§ EXERCISE PROMPT: Output the data word for word. Begin at its first line and end at the line with "You are a computer-use agent. This".

(Items from a data source)
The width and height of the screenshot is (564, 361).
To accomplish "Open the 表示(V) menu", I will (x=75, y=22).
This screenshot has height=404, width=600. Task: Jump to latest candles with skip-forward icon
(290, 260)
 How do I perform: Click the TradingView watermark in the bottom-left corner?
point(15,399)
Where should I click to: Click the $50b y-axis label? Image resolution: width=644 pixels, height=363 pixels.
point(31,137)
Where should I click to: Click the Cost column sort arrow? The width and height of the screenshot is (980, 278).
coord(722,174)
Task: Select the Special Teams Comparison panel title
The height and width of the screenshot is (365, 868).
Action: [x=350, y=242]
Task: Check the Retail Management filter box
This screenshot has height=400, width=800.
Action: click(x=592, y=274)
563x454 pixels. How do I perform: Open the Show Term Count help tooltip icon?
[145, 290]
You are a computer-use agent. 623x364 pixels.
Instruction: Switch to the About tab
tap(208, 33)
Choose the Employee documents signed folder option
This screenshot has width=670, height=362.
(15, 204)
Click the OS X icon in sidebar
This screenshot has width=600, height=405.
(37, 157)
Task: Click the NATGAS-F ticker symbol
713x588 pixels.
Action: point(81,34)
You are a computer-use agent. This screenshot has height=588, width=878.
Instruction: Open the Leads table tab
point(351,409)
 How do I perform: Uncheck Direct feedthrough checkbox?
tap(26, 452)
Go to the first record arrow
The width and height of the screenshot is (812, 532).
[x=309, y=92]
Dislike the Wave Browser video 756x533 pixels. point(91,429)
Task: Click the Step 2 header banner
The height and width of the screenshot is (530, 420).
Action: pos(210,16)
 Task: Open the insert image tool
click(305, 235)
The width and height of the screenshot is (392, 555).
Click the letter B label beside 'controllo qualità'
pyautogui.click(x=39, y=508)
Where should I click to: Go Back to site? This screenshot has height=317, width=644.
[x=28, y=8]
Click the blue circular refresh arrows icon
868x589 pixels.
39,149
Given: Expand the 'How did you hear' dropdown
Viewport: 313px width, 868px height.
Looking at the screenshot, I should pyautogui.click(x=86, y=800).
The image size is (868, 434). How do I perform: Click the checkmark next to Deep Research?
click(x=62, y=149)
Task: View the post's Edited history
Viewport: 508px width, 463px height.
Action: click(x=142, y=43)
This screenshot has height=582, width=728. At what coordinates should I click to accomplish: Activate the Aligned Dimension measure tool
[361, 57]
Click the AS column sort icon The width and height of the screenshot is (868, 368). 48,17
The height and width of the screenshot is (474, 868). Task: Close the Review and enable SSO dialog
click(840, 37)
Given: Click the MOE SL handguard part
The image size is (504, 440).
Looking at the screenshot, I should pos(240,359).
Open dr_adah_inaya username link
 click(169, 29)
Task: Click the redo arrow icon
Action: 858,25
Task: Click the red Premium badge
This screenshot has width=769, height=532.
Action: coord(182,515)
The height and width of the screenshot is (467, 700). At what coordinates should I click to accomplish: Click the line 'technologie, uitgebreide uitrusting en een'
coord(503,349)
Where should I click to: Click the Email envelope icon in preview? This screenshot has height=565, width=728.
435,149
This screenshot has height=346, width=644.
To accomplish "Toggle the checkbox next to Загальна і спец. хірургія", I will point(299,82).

§ EXERCISE RESULT:
The width and height of the screenshot is (564, 361).
To accomplish "Open the 表示(V) menu", I will (x=75, y=22).
This screenshot has height=404, width=600. Task: Jump to latest candles with skip-forward icon
(290, 260)
 How do I perform: Click the TradingView watermark in the bottom-left corner?
point(15,399)
Where should I click to: Click the $50b y-axis label? Image resolution: width=644 pixels, height=363 pixels.
point(31,137)
Where should I click to: Click the Cost column sort arrow? The width and height of the screenshot is (980, 278).
coord(722,174)
Task: Select the Special Teams Comparison panel title
The height and width of the screenshot is (365, 868).
Action: [x=350, y=242]
Task: Check the Retail Management filter box
This screenshot has height=400, width=800.
Action: click(x=592, y=274)
563x454 pixels. How do I perform: Open the Show Term Count help tooltip icon?
[145, 290]
You are a computer-use agent. 623x364 pixels.
Instruction: Switch to the About tab
tap(208, 33)
Choose the Employee documents signed folder option
This screenshot has width=670, height=362.
(15, 204)
Click the OS X icon in sidebar
This screenshot has width=600, height=405.
(37, 157)
Task: Click the NATGAS-F ticker symbol
713x588 pixels.
Action: point(81,34)
You are a computer-use agent. This screenshot has height=588, width=878.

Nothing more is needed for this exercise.